Con menos inflación pero también menos consumo, comerciantes y pymes de Rosario advierten que la economía real atraviesa una etapa de fuerte fragilidad.
Comercios, pymes y familias ajustan gastos mientras crece la preocupación por el consumo.
La desaceleración de la inflación comienza a mostrar una contracara cada vez más visible en Rosario y distintas ciudades del interior: caída del consumo, menor circulación de dinero y dificultades crecientes para sostener la actividad comercial cotidiana.
En distintos corredores comerciales de Rosario ya se percibe un fenómeno que preocupa tanto a comerciantes como a trabajadores independientes. Si bien muchos precios dejaron de subir al ritmo acelerado de años anteriores, las ventas siguen sin recuperarse y numerosos negocios aseguran que “la gente entra, pregunta, pero compra menos”.
El escenario se replica en rubros vinculados a indumentaria, gastronomía, pequeños servicios, ferreterías y comercios barriales. En paralelo, crece la utilización de promociones, cuotas y descuentos para intentar sostener el movimiento.
Desde cámaras empresariales y centros comerciales advierten que muchas pymes atraviesan una etapa delicada: deben afrontar tarifas, alquileres, impuestos y costos laborales en un contexto donde el nivel de actividad todavía no logra despegar con fuerza.
En Rosario, el impacto también se siente en sectores vinculados al consumo diario. Algunos comerciantes señalan que las familias priorizan alimentos, medicamentos y gastos esenciales, dejando de lado compras secundarias o recreativas.
Un nuevo escenario económico
Especialistas sostienen que la Argentina atraviesa una etapa de transición económica distinta a la de los últimos años. Con menor inflación, aparecen otros desafíos estructurales: competitividad, presión impositiva, financiamiento y recuperación del poder adquisitivo.
En este contexto, muchos analistas coinciden en que el gran desafío para los próximos meses será reactivar la economía real sin volver a desequilibrios anteriores.
La situación genera especial preocupación en ciudades del interior productivo como Rosario, donde buena parte de la actividad depende del movimiento comercial, industrial y de servicios vinculados al agro, la construcción y el consumo.

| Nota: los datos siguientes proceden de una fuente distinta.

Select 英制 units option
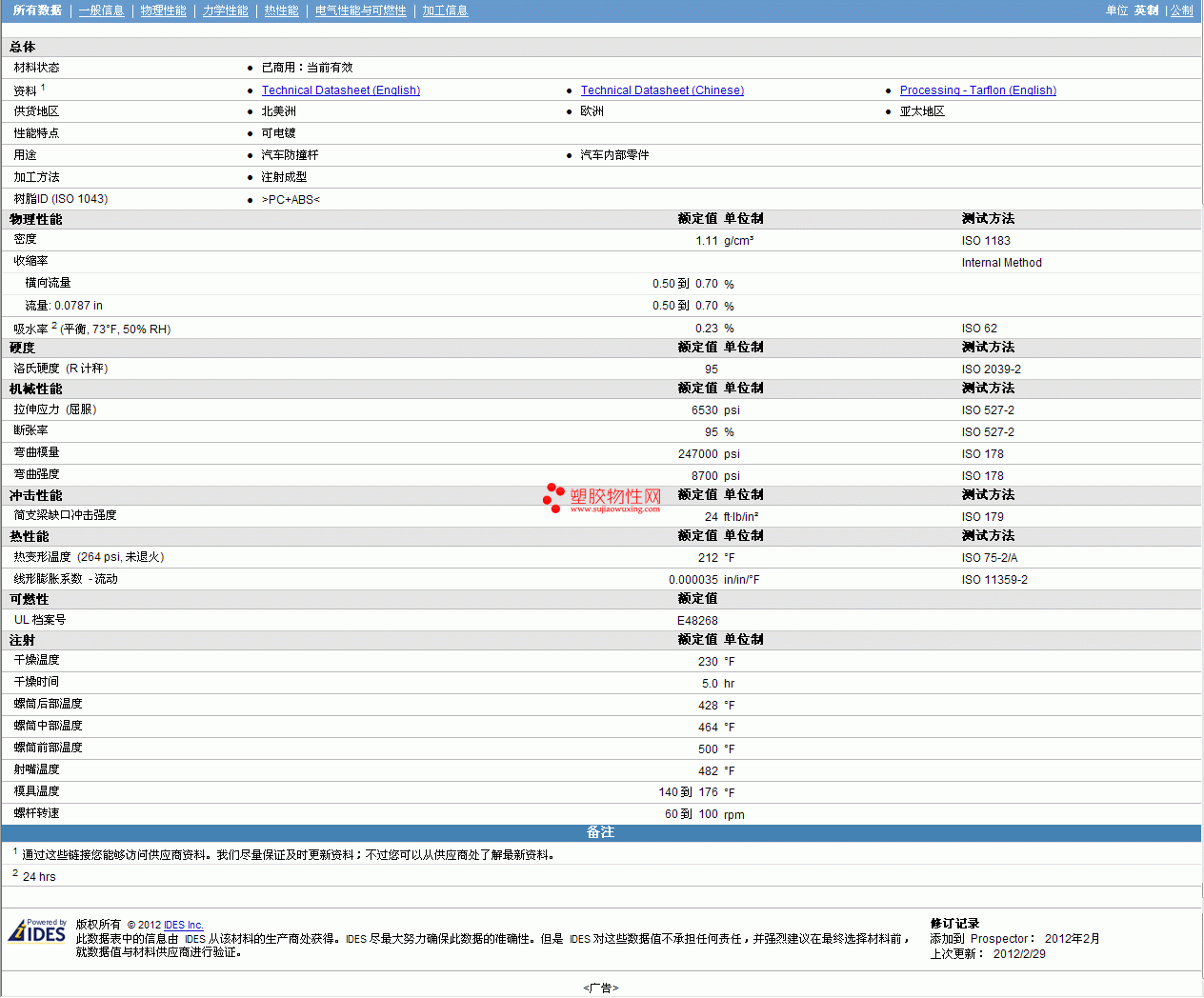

Rosario y Santa Fe miran de cerca el empleo
Uno de los puntos que más inquieta a empresarios y trabajadores es el empleo privado. Si la actividad continúa estancada, algunas empresas podrían frenar inversiones, reducir turnos o postergar incorporaciones.
Mientras tanto, municipios y provincias buscan sostener programas de capacitación, empleo joven y apoyo a emprendedores para evitar un mayor deterioro social.
El panorama todavía es incierto, pero distintos sectores coinciden en una idea: la baja de la inflación por sí sola no garantiza recuperación económica si el salario y el consumo no logran recomponerse.